> Problem
Pictures should be omitted; restate word for word the lines from the one holding "The width and" through the last line of the entries below.
(Excerpted records)
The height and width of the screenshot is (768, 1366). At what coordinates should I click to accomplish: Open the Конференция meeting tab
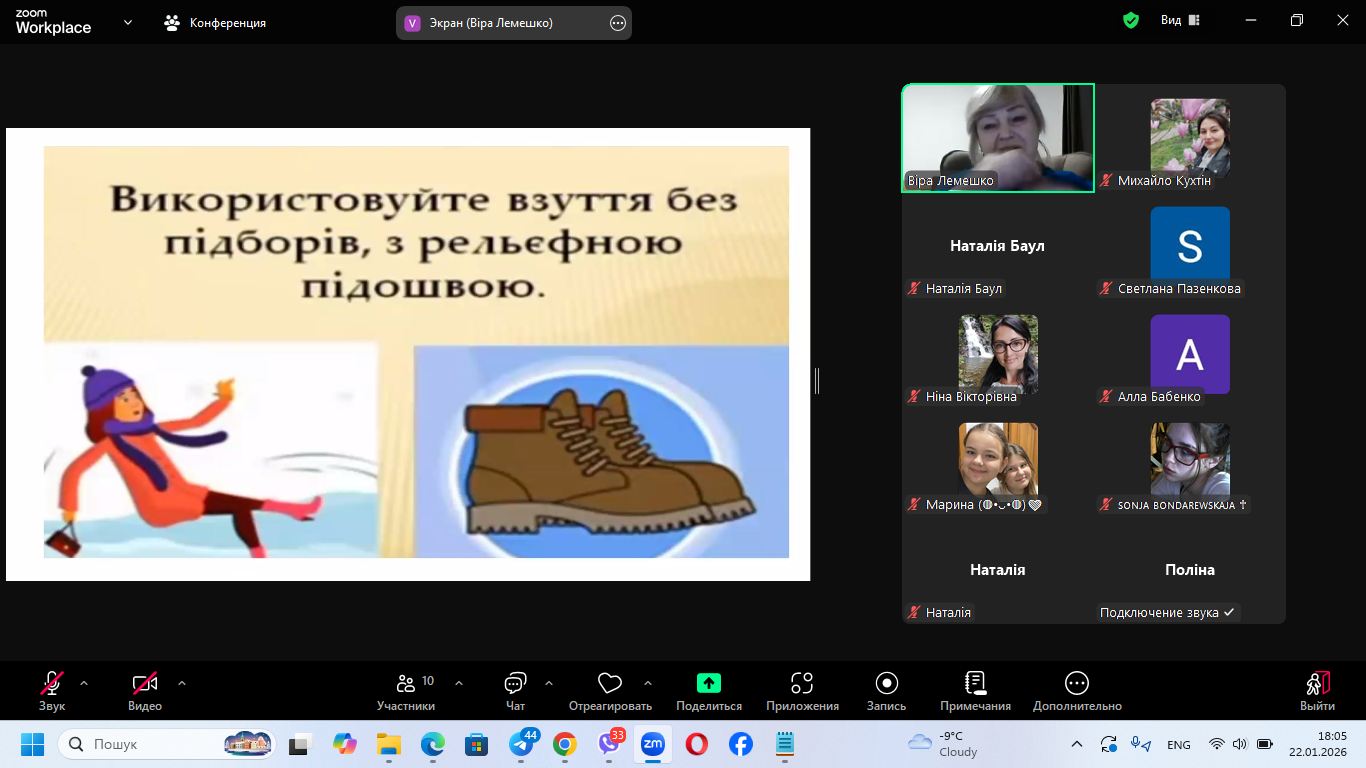click(x=216, y=22)
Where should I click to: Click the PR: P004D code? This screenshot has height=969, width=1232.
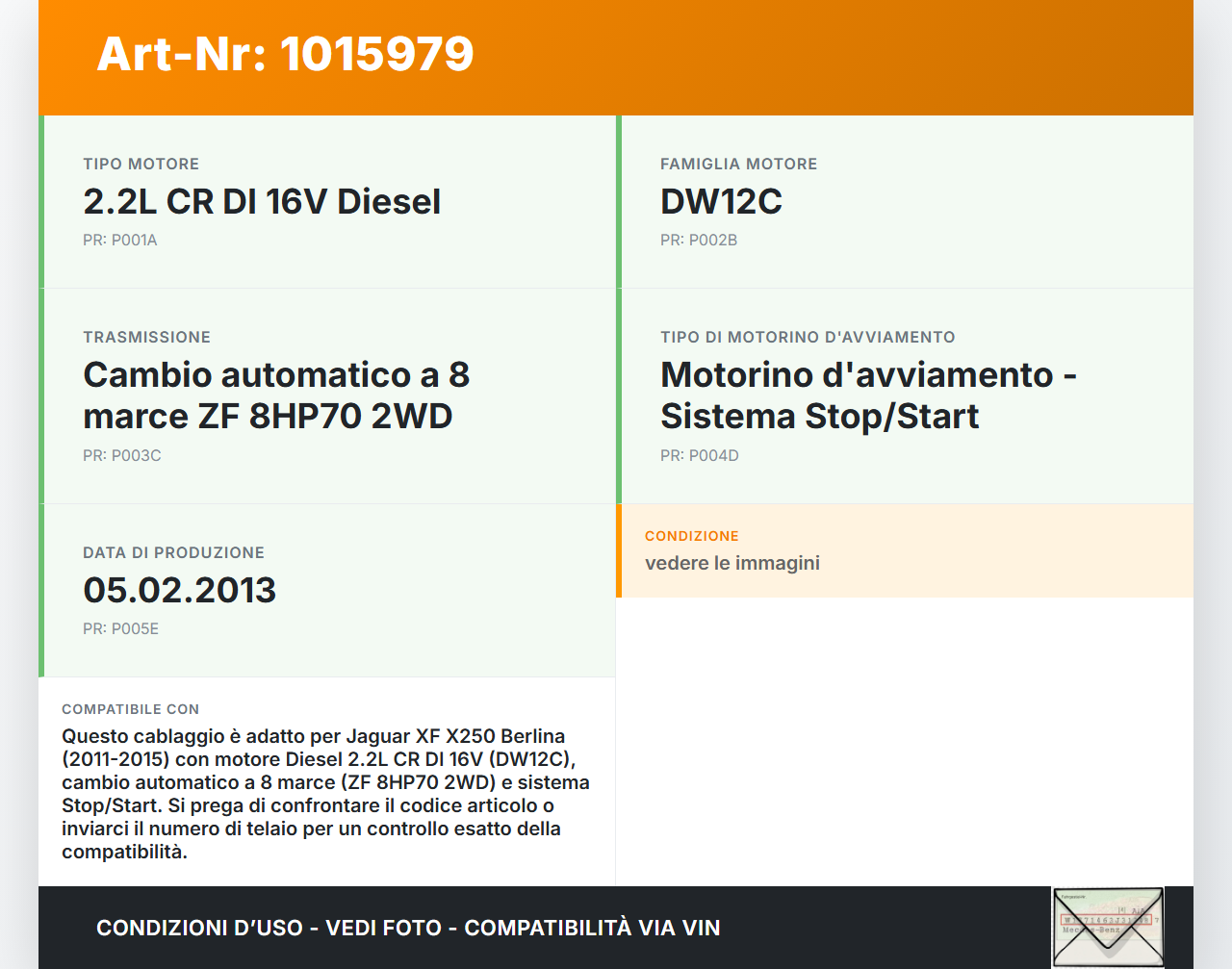(700, 456)

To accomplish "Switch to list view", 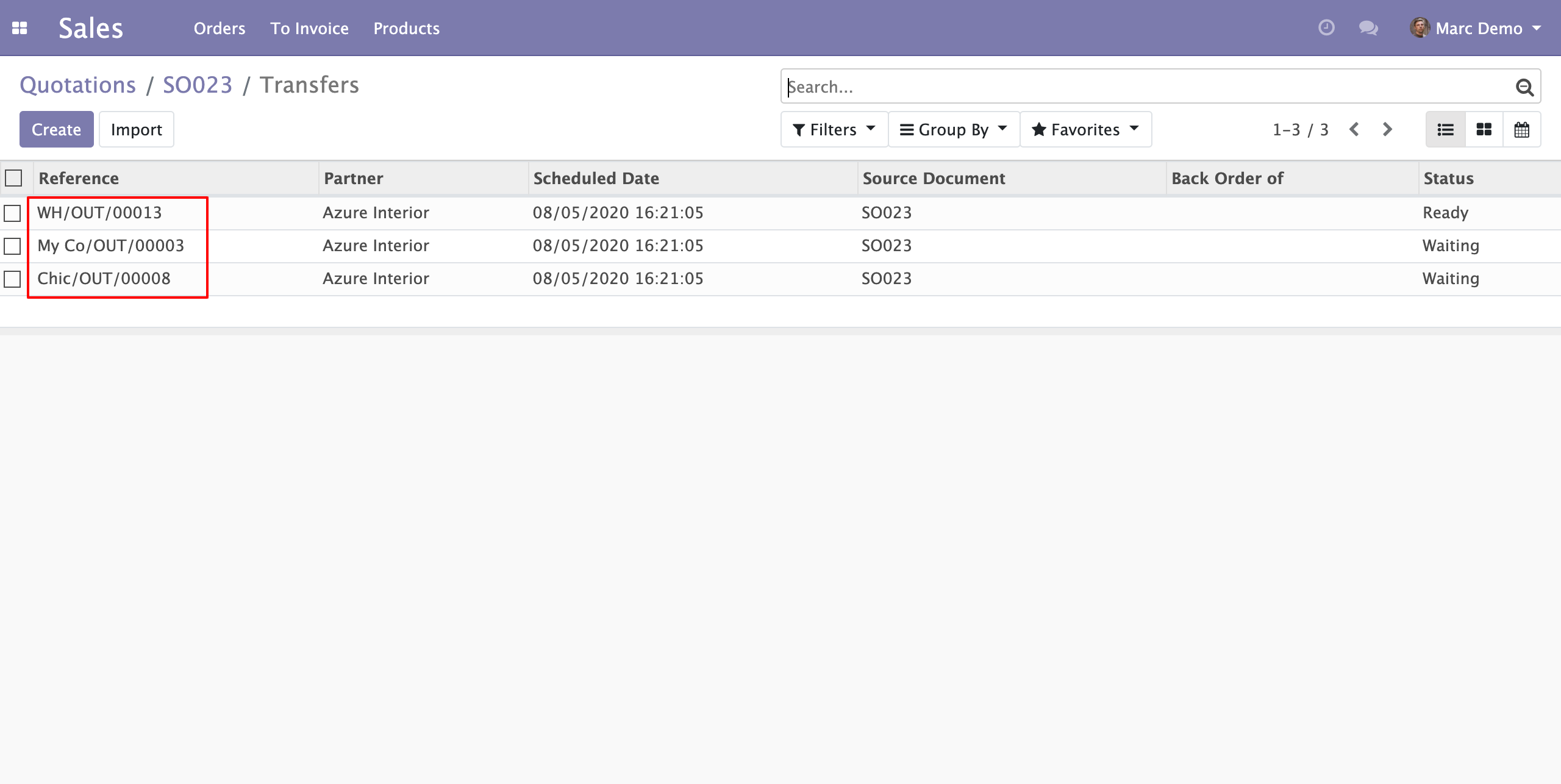I will point(1445,129).
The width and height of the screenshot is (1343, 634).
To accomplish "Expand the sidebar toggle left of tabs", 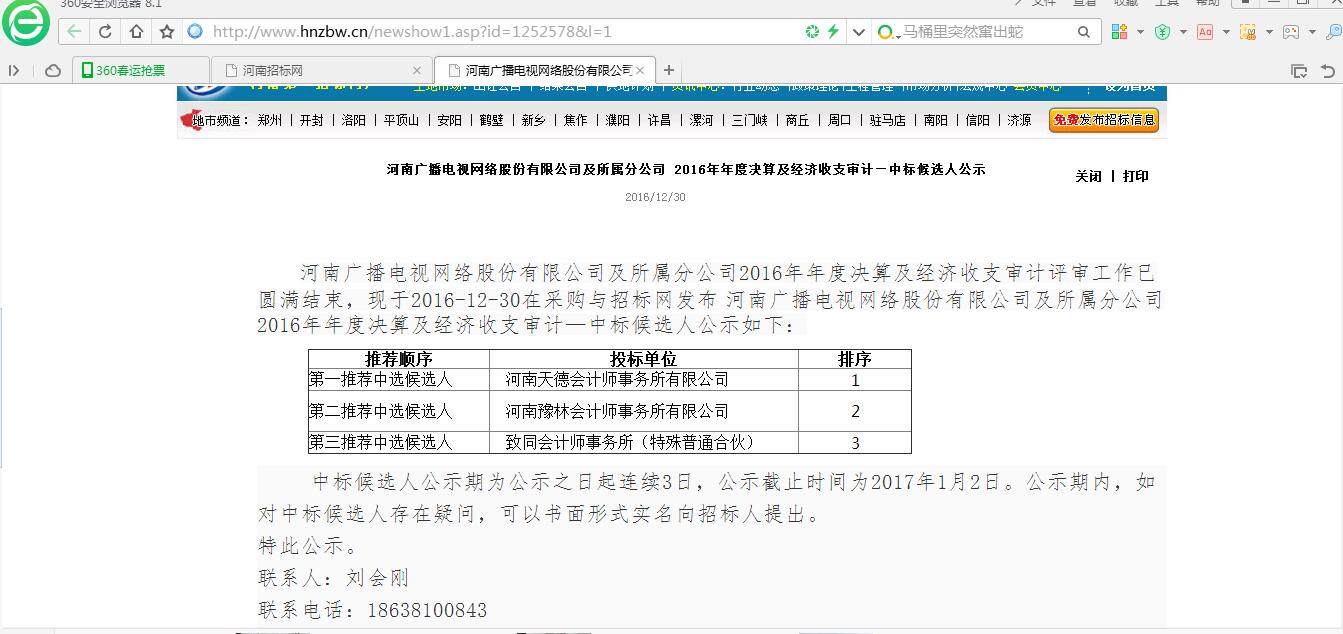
(End Excerpted records)
> Solution for this exercise
The width and height of the screenshot is (1343, 634).
To accomplish "Expand the sidebar toggle left of tabs", 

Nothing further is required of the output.